→ Что сделать
1 > Воспроизведите дословно фрагмент отрывка о стажировке в МГУ между «Он позволил мне» и «войнами в Алжире?!», включая оба этих места.
2 > Какого поэта Гудзий предложил изучать вместо Андрея Белого, согласно отрывку о стажировке в МГУ?
3 > Продолжите отрывок о стажировке в МГУ сразу после возмущённой реплики студентки о войнах на Кавказе и в Алжире.

→ Текст для чтения
-------

Я тоже попал в эту волну обменов, правда не в первую, а во вторую, осенью 1956 года, после XX съезда. Каждому из нас, стажёров, определили возмутительно большую стипендию – 2500 рублей, в десять раз больше, чем советскому студенту, так что я потом с лёгкостью мог одалживать своему соседу по блоку в общежитии Московского университета. Он охотно брал “взаймы”; естественно, это было такое лексикальное объяснение, ничего он возвращать не собирался. Но, повторюсь, стипендия была огромная.
Глава 3
Москва. МГУ. Пастернак
В МГУ для начала нужно было определиться, над какой темой ты работаешь – и с кем. Я пошёл в Ленинку, стал читать, что и кто писал о Серебряном веке, обнаружил маленькую книгу Николая Каллиниковича Гудзия 1927 года о символистах. Не шедевр критики, но интересная книжка. Так что я отправился к Гудзию и сказал, несколько запинаясь, поскольку выговорить “Николай Каллиникович” начинающему французскому русисту не так просто:
– Я читал вашу книгу. И начал читать роман “Петербург”. Так что я хочу заниматься под вашим руководством Андреем Белым.
Он мнётся.
– Нет, знаете, Андрей Белый у нас не запрещён полностью, но не рекомендуется. Возьмите лучше Валерия Брюсова. Он знал по-французски, переводил и французских поэтов, и бельгийских. И, главное, был коммунистом. Вот он рекомендуется.
Ну, я опять пошёл в библиотеку, почитал Брюсова, не полюбил его, вернулся.
– Вы меня извините, Николай Каллиникович, я всё-таки предпочитаю Андрея Белого.
– Ну, бог с вами.
Он позволил мне не только Андрея Белого, но и право высказать на постоянном толстовском семинаре “французский” взгляд на колониальную тему в русской литературе. Заседания всегда проходили у него дома, в роскошной, неправдоподобно большой квартире на улице Грановского; в этом было что-то несоветское, сановное – почти все профессора ютились в коммуналках. Всего нас, студентов, было человек двенадцать. Я сравнивал отражение колониализма в ранних рассказах Толстого (прежде всего “Рубка леса” и “Набег”) и во французской литературе и живописи, скажем, у Делакруа. Яростная студентка-начётчица набросилась на мой доклад:
– Как можно сравнивать национально-освободительную войну на Кавказе с захватническими колониальными войнами в Алжире?!

-------

→ Представленные данные

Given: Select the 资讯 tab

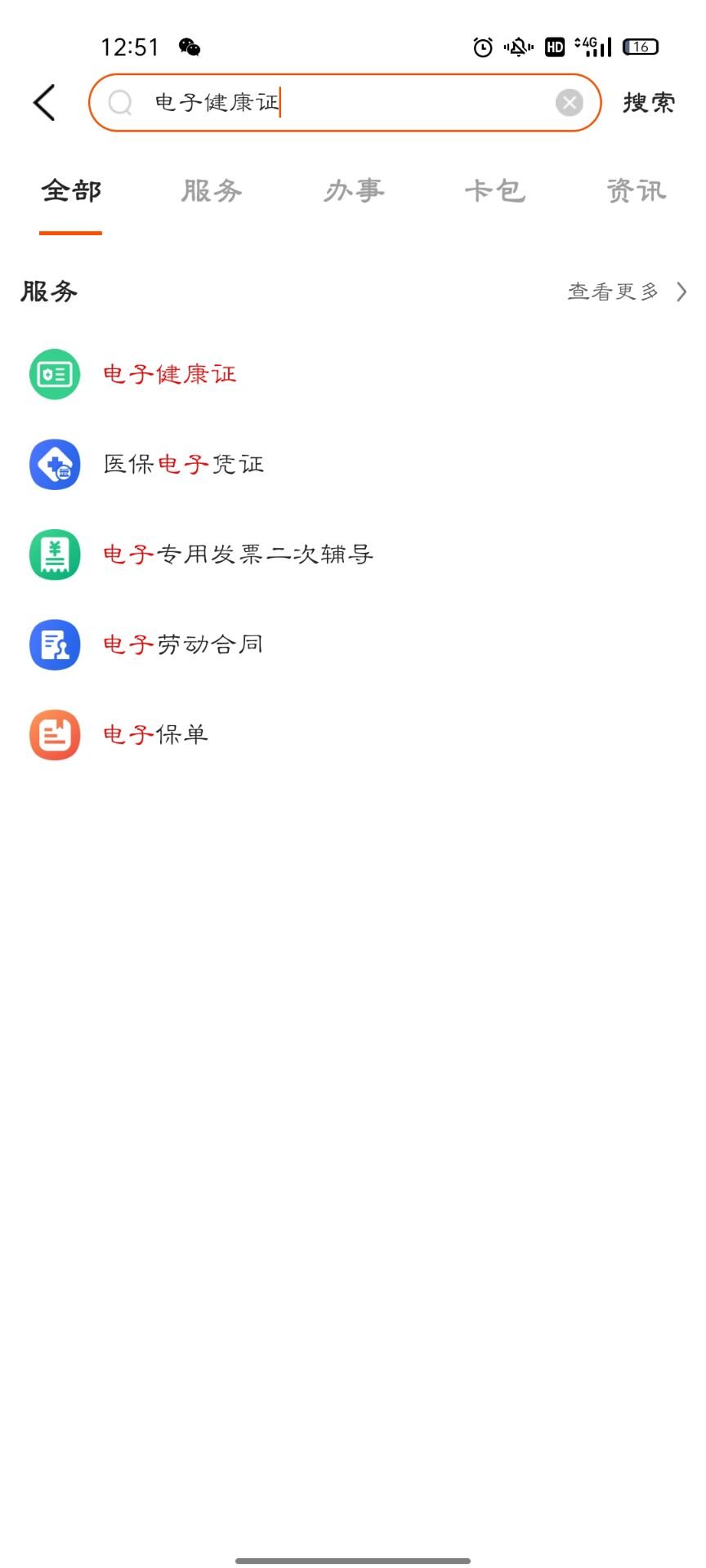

-------

→ Ответы
1 >
Он позволил мне не только Андрея Белого, но и право высказать на постоянном толстовском семинаре “французский” взгляд на колониальную тему в русской литературе. Заседания всегда проходили у него дома, в роскошной, неправдоподобно большой квартире на улице Грановского; в этом было что-то несоветское, сановное – почти все профессора ютились в коммуналках. Всего нас, студентов, было человек двенадцать. Я сравнивал отражение колониализма в ранних рассказах Толстого (прежде всего “Рубка леса” и “Набег”) и во французской литературе и живописи, скажем, у Делакруа. Яростная студентка-начётчица набросилась на мой доклад:
– Как можно сравнивать национально-освободительную войну на Кавказе с захватническими колониальными войнами в Алжире?!

2 > Валерия Брюсова.

3 >
Скандал! А Николай Каллиникович, весьма своеобразно улыбаясь (он вообще был похож на какую-то симпатичную обезьянку), примирительно обратился к нам:
– Вот видите, дорогие, стоит родиться на расстоянии тысячи километров, и взгляд окажется совсем другим…
Гудзий вообще был человек неординарный. Однажды он (в моем присутствии) тихо сказал студентке-литовке: “Я сегодня узнал. Поздравляю вас”, – и она разрыдалась: её отец получил посмертную реабилитацию… Спустя годы, на семинаре по Достоевскому в итальянском Фонде Чини, он “откололся” от советской делегации, чтобы с глазу на глаз пообщаться с Пьером Паскалем. Во время этого конфиденциального разговора Николай Каллиникович признался, что он – официальный советский учёный, первый декан филологического факультета МГУ, – верующий. Среди своих не было никого, с кем он мог без опаски поделиться этой тайной, а открыться – особенно в старости – хотелось.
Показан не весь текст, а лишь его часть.